- **Exercise details**: Copy all lines containing the string "chevron" from the records below.

- **Data extracts**:
——————

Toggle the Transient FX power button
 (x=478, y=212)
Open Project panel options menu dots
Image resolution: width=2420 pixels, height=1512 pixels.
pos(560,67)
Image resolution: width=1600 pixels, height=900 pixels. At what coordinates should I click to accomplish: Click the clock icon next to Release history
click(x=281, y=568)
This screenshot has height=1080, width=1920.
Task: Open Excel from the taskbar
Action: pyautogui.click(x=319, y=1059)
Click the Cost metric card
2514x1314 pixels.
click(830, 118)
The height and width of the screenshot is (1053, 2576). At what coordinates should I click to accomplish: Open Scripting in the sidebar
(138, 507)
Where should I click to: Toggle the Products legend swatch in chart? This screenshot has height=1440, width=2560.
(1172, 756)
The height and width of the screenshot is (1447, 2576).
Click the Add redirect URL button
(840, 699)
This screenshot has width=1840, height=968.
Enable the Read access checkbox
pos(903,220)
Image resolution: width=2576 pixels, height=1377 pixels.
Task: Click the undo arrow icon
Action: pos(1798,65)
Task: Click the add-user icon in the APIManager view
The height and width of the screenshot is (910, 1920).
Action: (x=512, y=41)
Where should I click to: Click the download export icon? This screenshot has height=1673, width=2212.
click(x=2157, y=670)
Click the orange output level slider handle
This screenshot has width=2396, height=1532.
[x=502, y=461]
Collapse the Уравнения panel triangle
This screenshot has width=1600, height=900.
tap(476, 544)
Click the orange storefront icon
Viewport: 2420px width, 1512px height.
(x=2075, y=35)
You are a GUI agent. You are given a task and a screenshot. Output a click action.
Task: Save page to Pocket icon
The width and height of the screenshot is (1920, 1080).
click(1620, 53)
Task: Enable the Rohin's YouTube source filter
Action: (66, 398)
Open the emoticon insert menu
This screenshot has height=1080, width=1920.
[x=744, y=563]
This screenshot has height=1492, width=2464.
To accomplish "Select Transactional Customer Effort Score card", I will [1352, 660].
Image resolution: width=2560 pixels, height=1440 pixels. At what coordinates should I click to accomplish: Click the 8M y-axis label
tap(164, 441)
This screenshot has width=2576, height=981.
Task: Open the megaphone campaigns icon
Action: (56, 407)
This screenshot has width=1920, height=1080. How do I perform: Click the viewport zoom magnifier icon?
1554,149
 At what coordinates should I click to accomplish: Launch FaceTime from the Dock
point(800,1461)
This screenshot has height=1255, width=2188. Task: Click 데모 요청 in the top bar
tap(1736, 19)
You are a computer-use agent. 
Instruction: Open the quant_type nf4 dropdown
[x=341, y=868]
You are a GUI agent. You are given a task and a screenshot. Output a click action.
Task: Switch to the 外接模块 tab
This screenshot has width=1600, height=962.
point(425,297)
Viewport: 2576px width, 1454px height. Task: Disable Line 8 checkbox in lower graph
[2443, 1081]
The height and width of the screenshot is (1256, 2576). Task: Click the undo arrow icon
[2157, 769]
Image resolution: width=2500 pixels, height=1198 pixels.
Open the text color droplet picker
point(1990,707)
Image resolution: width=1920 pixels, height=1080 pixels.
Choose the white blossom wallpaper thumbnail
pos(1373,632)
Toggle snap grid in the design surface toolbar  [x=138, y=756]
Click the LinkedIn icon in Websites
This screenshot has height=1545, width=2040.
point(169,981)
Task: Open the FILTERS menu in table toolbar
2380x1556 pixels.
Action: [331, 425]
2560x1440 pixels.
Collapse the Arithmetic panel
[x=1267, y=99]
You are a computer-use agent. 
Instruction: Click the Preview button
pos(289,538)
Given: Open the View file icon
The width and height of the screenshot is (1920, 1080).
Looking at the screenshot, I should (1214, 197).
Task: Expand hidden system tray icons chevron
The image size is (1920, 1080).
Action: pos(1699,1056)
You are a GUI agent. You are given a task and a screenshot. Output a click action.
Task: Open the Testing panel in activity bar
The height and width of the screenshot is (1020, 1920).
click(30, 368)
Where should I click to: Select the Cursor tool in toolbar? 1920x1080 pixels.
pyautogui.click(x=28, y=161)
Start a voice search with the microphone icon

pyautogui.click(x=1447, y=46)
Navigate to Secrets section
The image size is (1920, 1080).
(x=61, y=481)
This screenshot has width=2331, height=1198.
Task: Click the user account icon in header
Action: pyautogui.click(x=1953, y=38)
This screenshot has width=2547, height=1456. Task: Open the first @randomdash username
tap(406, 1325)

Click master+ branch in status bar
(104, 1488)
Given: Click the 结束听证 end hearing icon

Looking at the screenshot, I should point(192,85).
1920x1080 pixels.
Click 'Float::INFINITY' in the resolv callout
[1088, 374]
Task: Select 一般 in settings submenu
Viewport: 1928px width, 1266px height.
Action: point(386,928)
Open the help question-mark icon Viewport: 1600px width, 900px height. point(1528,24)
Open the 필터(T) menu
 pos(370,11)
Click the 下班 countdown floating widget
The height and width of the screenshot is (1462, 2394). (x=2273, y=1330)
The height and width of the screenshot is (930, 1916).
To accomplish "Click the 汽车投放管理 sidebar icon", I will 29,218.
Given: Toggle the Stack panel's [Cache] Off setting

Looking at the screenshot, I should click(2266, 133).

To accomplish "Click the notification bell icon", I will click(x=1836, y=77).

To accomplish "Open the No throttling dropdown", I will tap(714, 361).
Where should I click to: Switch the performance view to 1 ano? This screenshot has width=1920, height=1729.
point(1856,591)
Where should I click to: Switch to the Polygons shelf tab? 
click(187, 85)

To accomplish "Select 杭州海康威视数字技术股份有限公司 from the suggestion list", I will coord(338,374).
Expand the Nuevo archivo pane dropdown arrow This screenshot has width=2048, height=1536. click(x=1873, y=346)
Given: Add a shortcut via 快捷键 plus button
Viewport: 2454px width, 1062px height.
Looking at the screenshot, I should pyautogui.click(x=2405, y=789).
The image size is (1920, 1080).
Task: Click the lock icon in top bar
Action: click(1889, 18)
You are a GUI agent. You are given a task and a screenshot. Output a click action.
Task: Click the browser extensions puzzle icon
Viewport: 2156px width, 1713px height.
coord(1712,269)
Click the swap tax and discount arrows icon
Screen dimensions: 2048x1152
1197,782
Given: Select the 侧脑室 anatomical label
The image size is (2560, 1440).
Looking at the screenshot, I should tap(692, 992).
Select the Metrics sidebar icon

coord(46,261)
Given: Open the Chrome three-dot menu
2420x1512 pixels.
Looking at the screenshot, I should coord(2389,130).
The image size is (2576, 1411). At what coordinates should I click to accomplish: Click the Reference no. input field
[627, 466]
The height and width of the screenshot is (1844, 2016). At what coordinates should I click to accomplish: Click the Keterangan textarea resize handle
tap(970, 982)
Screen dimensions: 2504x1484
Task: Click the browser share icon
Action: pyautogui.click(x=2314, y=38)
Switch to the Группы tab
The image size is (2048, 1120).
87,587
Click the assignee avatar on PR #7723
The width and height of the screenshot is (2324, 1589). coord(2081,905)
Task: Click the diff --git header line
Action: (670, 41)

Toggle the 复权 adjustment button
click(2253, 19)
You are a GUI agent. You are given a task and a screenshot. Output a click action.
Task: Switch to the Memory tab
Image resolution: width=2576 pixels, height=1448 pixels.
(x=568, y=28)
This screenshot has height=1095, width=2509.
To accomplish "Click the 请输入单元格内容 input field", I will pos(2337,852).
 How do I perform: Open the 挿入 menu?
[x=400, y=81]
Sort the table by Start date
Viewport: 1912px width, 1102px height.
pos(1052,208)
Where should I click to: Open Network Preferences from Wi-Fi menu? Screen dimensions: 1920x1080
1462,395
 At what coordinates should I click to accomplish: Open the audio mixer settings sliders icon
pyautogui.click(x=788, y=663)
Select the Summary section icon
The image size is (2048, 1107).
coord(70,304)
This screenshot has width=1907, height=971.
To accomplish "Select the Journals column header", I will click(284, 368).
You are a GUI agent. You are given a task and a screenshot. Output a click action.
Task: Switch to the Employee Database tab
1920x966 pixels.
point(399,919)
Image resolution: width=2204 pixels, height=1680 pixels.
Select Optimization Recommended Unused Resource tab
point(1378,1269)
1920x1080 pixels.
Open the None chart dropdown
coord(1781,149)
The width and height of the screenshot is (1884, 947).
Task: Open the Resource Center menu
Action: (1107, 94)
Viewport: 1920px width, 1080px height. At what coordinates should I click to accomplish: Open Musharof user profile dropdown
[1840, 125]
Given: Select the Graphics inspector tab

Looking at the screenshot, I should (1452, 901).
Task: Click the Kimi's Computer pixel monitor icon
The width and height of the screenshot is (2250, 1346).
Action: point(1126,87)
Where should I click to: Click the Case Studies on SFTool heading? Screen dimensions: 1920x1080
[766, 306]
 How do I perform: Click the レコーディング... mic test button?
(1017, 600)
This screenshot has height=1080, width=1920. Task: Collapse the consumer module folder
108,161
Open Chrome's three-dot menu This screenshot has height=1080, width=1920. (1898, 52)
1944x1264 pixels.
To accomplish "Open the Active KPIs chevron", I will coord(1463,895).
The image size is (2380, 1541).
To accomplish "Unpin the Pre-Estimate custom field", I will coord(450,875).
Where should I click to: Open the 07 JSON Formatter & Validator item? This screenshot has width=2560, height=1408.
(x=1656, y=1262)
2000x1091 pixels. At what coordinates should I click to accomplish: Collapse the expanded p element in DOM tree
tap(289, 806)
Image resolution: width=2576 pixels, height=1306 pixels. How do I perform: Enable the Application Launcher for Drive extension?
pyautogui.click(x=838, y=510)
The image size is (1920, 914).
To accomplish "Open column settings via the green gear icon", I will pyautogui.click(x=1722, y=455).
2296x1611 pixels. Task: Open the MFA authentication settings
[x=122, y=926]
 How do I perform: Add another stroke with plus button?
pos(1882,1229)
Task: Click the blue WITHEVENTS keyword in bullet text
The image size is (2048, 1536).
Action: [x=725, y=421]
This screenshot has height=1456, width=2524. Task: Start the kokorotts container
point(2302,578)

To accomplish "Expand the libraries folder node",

——————

- **Your solution**:
Task: Expand hidden system tray icons chevron
To accomplish "Open the Active KPIs chevron", I will coord(1463,895).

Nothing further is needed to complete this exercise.